→ **What is required**:
Leaving out all pictures, copy the lines below exactly, from the line with "Select the chrome metal material thumbnail" to the last line, both ends included.

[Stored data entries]

□ □ □ □ □

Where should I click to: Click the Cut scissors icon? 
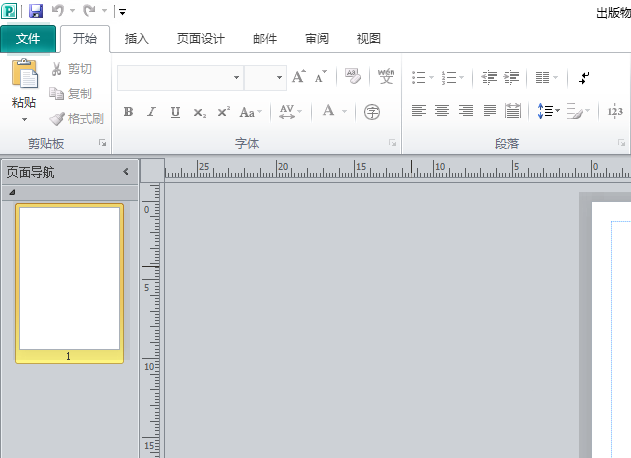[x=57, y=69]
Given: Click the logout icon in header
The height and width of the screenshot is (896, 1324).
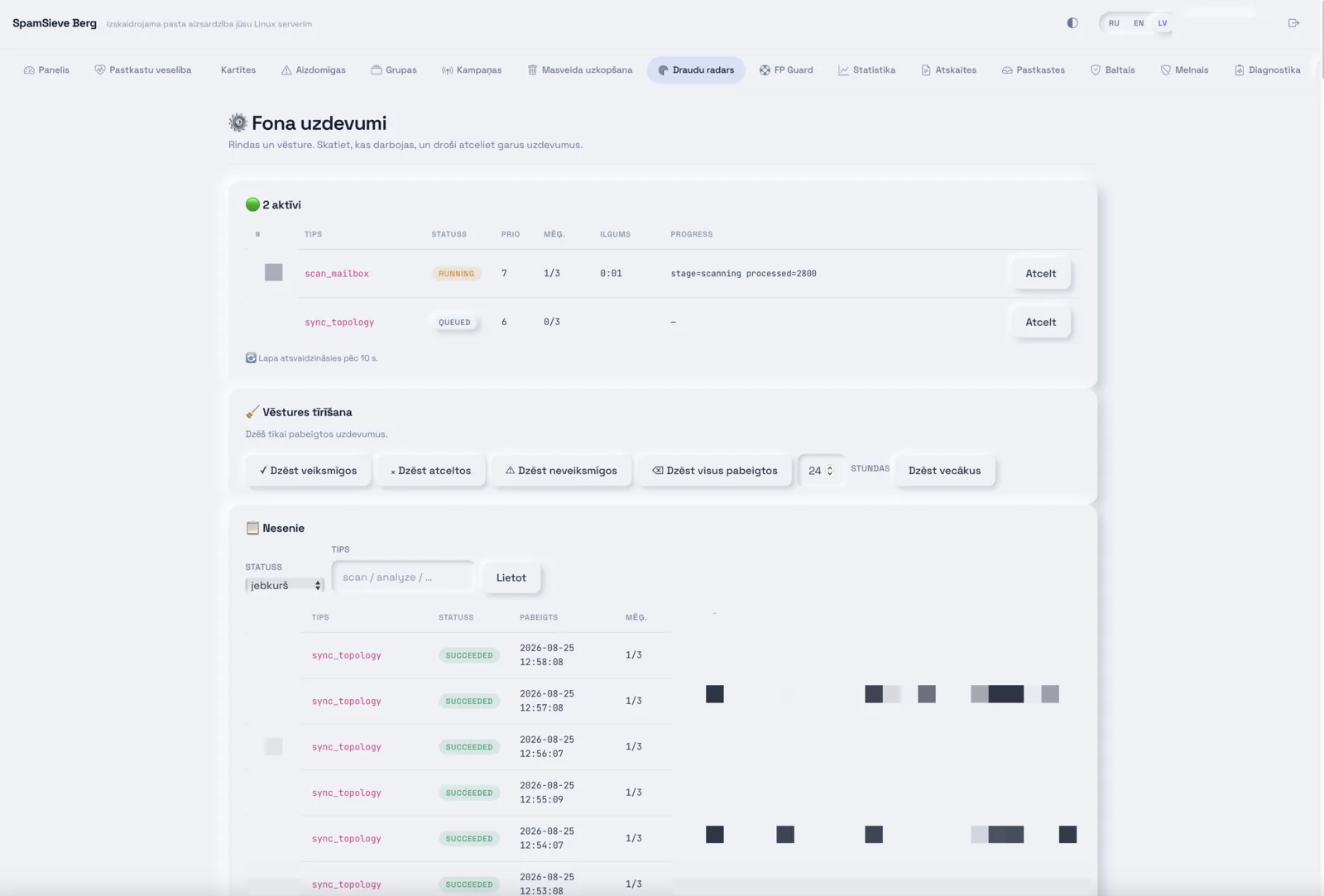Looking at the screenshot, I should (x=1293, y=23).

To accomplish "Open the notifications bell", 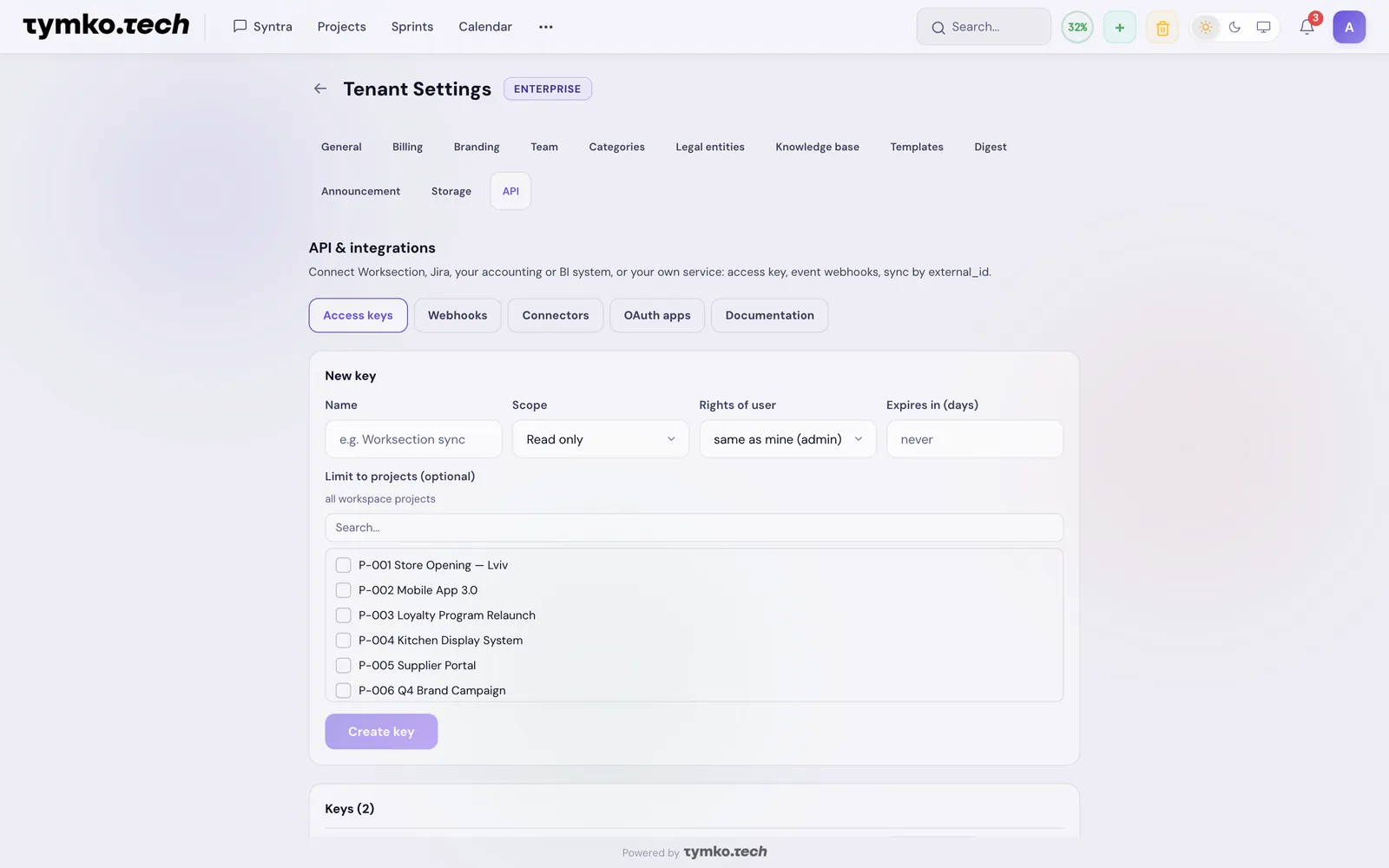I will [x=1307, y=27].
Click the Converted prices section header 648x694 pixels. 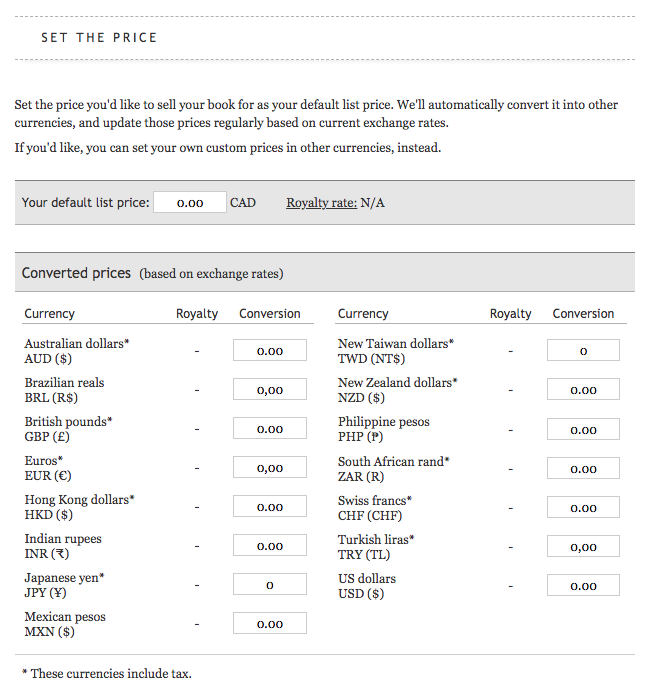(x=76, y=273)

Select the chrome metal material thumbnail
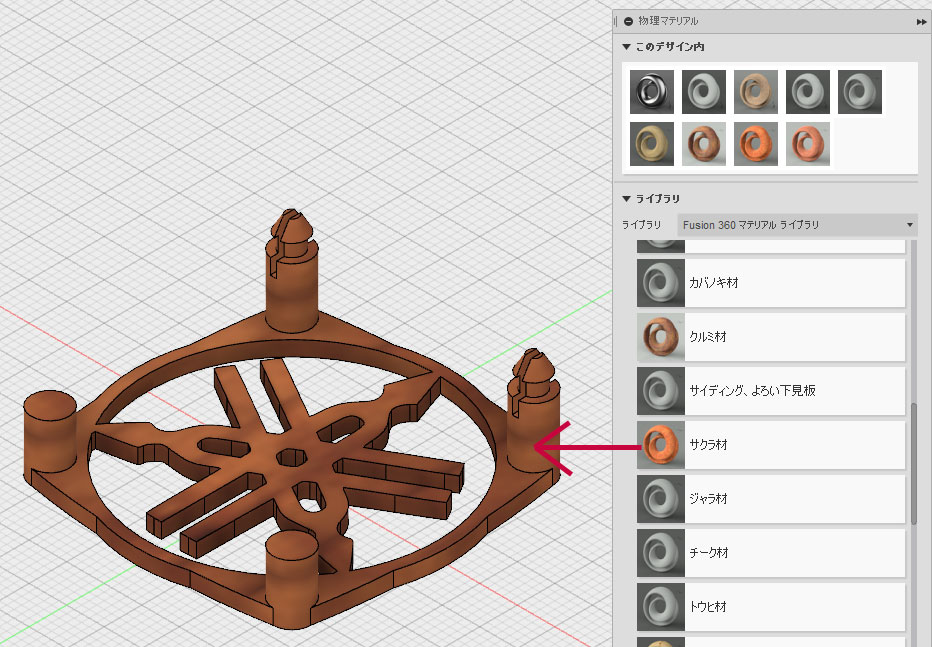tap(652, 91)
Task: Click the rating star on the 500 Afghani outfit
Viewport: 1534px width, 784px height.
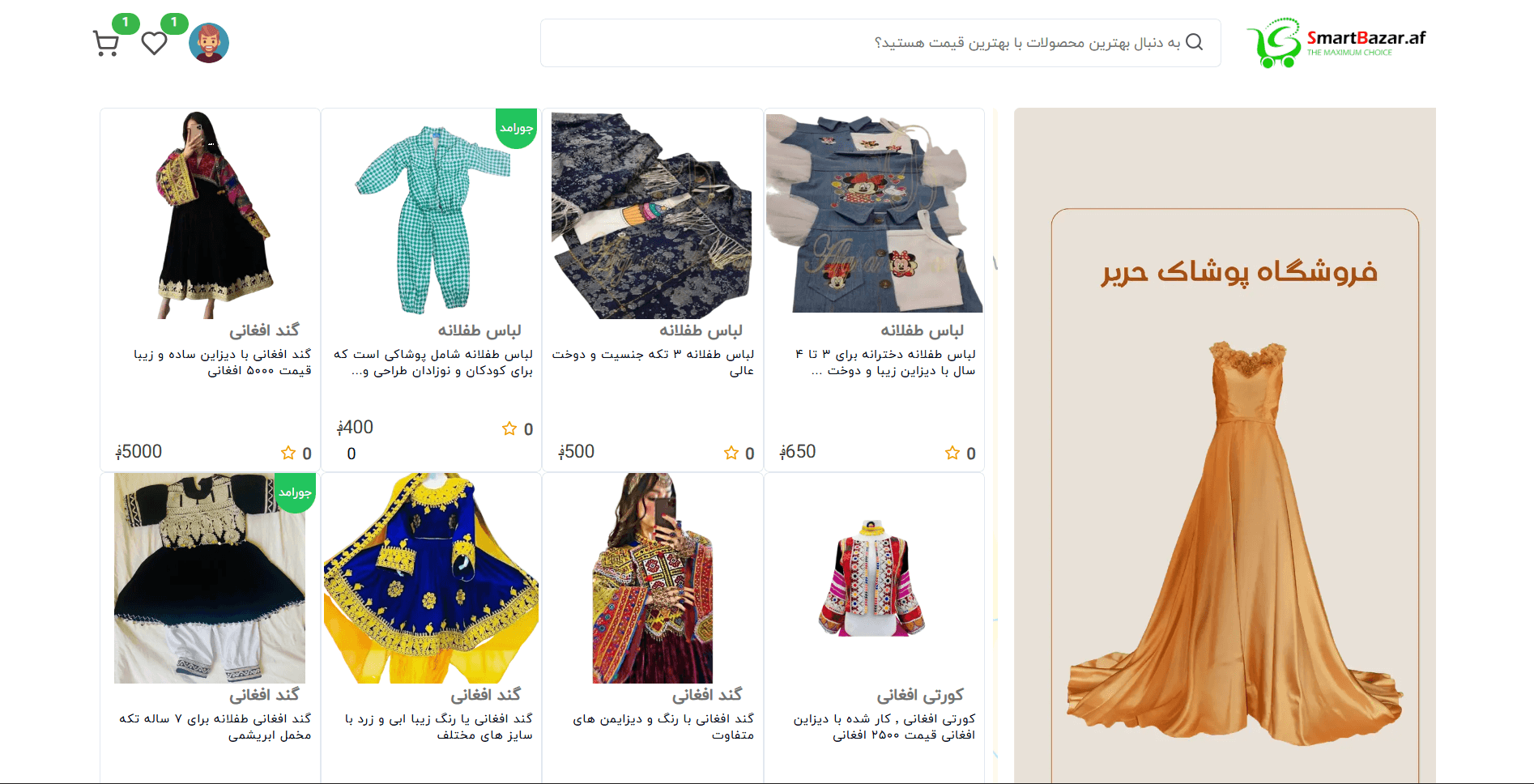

□ □ □ □ □

→ **Answer to the exercise**:
Select the chrome metal material thumbnail
tap(652, 91)
Task: Click the rating star on the 500 Afghani outfit
Viewport: 1534px width, 784px height.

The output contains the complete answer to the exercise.